REQUIRED WORK: Scan the listing below for the string "will" and copy each line where it turns up.

>>>>

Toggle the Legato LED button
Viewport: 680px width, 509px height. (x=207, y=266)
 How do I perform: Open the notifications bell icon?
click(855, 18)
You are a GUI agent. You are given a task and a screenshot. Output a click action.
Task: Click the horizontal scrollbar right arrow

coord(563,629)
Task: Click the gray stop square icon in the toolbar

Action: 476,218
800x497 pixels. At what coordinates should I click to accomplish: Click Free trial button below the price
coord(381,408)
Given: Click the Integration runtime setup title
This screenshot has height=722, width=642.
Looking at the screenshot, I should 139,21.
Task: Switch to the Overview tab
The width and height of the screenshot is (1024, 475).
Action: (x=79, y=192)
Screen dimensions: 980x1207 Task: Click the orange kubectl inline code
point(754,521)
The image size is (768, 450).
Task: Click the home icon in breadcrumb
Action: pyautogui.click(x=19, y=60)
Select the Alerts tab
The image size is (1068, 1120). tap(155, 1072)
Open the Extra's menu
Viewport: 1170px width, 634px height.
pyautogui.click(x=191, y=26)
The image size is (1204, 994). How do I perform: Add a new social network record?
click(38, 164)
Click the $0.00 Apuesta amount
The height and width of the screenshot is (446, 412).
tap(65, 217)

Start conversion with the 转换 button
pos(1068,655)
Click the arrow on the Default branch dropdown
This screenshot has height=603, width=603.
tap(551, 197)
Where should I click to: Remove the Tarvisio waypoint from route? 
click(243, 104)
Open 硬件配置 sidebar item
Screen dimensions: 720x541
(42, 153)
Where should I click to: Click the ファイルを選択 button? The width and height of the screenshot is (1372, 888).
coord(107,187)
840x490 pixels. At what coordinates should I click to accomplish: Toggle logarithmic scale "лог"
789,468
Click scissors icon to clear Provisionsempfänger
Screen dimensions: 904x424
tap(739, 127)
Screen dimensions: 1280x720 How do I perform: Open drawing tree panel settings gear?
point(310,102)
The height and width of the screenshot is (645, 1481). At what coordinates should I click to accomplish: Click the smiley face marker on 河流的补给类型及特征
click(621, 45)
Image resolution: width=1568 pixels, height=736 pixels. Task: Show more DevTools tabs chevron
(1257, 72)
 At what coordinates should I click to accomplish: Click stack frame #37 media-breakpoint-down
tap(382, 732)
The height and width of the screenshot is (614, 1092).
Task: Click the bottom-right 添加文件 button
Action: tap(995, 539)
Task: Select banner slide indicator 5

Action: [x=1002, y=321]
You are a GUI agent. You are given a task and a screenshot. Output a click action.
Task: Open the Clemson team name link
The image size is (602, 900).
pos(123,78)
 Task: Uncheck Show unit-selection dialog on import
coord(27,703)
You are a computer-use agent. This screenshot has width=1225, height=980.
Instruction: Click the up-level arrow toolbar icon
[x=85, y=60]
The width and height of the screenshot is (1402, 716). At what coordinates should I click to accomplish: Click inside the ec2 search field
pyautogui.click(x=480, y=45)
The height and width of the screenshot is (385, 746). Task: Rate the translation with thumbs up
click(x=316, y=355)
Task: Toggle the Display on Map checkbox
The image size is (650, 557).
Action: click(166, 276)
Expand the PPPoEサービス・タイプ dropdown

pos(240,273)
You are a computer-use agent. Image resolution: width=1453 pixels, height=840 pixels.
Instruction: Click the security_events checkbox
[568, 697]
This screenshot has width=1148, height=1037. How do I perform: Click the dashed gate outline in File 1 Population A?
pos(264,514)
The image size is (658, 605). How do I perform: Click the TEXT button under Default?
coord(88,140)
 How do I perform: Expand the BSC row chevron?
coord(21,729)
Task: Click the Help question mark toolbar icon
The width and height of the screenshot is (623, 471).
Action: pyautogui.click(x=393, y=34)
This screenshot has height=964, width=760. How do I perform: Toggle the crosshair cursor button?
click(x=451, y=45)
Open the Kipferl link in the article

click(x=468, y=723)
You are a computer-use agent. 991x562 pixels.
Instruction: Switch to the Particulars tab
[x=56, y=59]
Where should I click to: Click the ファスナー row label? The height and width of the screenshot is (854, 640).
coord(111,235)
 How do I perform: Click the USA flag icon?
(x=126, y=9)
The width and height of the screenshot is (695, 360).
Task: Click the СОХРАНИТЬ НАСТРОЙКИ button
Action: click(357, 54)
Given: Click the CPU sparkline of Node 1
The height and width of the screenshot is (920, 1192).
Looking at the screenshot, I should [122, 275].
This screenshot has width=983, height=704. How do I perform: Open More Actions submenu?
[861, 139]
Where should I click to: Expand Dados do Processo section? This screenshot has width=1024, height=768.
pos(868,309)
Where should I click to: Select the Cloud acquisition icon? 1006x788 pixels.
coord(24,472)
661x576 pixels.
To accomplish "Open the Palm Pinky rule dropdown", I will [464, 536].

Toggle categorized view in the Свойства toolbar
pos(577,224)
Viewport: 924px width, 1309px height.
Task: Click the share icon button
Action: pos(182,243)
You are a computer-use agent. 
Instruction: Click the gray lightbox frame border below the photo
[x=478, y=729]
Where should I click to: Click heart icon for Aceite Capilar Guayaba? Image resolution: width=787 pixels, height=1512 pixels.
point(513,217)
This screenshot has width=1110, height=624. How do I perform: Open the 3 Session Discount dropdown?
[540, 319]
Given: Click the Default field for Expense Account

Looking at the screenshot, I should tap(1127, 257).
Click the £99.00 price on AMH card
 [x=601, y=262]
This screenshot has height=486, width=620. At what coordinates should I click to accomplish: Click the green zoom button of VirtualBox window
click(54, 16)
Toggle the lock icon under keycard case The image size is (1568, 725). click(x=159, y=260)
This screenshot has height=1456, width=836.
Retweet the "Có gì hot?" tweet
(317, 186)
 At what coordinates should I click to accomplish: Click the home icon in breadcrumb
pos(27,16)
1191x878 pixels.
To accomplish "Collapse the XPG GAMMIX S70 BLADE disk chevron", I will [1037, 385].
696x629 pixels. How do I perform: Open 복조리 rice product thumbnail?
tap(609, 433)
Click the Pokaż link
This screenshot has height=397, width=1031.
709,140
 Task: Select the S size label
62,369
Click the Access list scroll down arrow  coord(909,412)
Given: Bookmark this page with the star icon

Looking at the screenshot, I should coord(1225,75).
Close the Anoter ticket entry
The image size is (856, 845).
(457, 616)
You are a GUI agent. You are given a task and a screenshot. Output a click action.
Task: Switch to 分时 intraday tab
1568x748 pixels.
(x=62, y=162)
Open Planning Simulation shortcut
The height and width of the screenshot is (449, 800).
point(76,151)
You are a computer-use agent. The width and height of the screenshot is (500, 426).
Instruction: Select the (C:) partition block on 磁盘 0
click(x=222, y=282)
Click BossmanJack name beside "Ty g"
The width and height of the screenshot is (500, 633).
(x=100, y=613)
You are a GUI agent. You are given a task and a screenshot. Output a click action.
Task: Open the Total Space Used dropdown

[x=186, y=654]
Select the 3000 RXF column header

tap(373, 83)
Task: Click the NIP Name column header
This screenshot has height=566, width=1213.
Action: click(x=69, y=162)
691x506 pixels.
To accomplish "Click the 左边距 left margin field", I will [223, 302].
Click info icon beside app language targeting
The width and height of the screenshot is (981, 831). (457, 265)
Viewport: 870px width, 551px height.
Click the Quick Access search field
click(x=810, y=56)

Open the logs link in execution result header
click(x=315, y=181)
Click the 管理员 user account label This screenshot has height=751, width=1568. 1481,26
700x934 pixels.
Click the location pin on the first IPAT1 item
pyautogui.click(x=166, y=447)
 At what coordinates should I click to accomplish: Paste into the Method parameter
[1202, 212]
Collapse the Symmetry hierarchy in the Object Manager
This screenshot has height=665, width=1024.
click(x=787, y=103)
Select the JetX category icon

<<<<

RESULT FOR THIS EXERCISE:
To accomplish "Open the Palm Pinky rule dropdown", I will [464, 536].
To accomplish "Collapse the XPG GAMMIX S70 BLADE disk chevron", I will [1037, 385].
To accomplish "Click the 左边距 left margin field", I will [223, 302].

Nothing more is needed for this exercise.